# PROBLEM TO WORK ON
Set down every record below exactly as written.

Records from a dataset:
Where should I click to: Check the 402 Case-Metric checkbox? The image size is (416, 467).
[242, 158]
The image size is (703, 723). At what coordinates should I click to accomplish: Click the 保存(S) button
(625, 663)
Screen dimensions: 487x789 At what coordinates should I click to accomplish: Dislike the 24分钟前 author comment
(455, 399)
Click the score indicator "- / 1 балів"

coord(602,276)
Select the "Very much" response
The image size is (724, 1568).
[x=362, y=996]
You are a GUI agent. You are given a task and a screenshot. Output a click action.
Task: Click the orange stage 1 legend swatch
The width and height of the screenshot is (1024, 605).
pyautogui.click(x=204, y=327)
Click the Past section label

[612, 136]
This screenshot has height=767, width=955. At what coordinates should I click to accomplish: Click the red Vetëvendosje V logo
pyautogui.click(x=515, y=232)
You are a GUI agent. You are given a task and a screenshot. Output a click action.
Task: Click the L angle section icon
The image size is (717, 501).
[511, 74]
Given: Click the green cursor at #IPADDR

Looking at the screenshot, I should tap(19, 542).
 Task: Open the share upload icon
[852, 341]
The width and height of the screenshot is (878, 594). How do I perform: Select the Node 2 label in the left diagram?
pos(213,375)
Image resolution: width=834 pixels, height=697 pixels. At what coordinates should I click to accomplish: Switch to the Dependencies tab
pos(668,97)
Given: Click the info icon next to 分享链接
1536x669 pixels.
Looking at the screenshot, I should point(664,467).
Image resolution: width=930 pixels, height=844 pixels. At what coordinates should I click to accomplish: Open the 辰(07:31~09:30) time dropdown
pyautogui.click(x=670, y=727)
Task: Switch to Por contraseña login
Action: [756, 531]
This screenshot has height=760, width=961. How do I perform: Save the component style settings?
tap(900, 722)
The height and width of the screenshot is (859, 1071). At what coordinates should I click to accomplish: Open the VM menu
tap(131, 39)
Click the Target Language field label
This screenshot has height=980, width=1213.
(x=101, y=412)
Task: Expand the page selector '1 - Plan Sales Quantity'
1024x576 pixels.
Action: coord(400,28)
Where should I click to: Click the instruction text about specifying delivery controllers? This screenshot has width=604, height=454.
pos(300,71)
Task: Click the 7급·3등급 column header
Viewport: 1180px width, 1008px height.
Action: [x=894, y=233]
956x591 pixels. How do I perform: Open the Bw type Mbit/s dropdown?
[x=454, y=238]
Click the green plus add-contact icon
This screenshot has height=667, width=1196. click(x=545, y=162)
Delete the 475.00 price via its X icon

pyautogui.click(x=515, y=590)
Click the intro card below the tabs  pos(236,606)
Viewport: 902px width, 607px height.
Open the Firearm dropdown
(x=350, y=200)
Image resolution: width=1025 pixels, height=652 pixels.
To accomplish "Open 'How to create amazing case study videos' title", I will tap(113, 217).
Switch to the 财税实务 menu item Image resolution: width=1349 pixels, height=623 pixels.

# ANSWER TO THIS TASK
Where should I click to: Check the 402 Case-Metric checkbox? The image size is (416, 467).
[242, 158]
The image size is (703, 723). At what coordinates should I click to accomplish: Click the 保存(S) button
(625, 663)
Screen dimensions: 487x789 At what coordinates should I click to accomplish: Dislike the 24分钟前 author comment
(455, 399)
Click the score indicator "- / 1 балів"

coord(602,276)
Select the "Very much" response
The image size is (724, 1568).
[x=362, y=996]
You are a GUI agent. You are given a task and a screenshot. Output a click action.
Task: Click the orange stage 1 legend swatch
The width and height of the screenshot is (1024, 605).
pyautogui.click(x=204, y=327)
Click the Past section label

[612, 136]
This screenshot has height=767, width=955. At what coordinates should I click to accomplish: Click the red Vetëvendosje V logo
pyautogui.click(x=515, y=232)
You are a GUI agent. You are given a task and a screenshot. Output a click action.
Task: Click the L angle section icon
The image size is (717, 501).
[511, 74]
Given: Click the green cursor at #IPADDR

Looking at the screenshot, I should tap(19, 542).
 Task: Open the share upload icon
[852, 341]
The width and height of the screenshot is (878, 594). How do I perform: Select the Node 2 label in the left diagram?
pos(213,375)
Image resolution: width=834 pixels, height=697 pixels. At what coordinates should I click to accomplish: Switch to the Dependencies tab
pos(668,97)
Given: Click the info icon next to 分享链接
1536x669 pixels.
Looking at the screenshot, I should point(664,467).
Image resolution: width=930 pixels, height=844 pixels. At what coordinates should I click to accomplish: Open the 辰(07:31~09:30) time dropdown
pyautogui.click(x=670, y=727)
Task: Switch to Por contraseña login
Action: [756, 531]
This screenshot has height=760, width=961. How do I perform: Save the component style settings?
tap(900, 722)
The height and width of the screenshot is (859, 1071). At what coordinates should I click to accomplish: Open the VM menu
tap(131, 39)
Click the Target Language field label
This screenshot has height=980, width=1213.
(x=101, y=412)
Task: Expand the page selector '1 - Plan Sales Quantity'
1024x576 pixels.
Action: coord(400,28)
Where should I click to: Click the instruction text about specifying delivery controllers? This screenshot has width=604, height=454.
pos(300,71)
Task: Click the 7급·3등급 column header
Viewport: 1180px width, 1008px height.
Action: [x=894, y=233]
956x591 pixels. How do I perform: Open the Bw type Mbit/s dropdown?
[x=454, y=238]
Click the green plus add-contact icon
This screenshot has height=667, width=1196. click(x=545, y=162)
Delete the 475.00 price via its X icon

pyautogui.click(x=515, y=590)
Click the intro card below the tabs  pos(236,606)
Viewport: 902px width, 607px height.
Open the Firearm dropdown
(x=350, y=200)
Image resolution: width=1025 pixels, height=652 pixels.
To accomplish "Open 'How to create amazing case study videos' title", I will tap(113, 217).
Switch to the 财税实务 menu item Image resolution: width=1349 pixels, height=623 pixels.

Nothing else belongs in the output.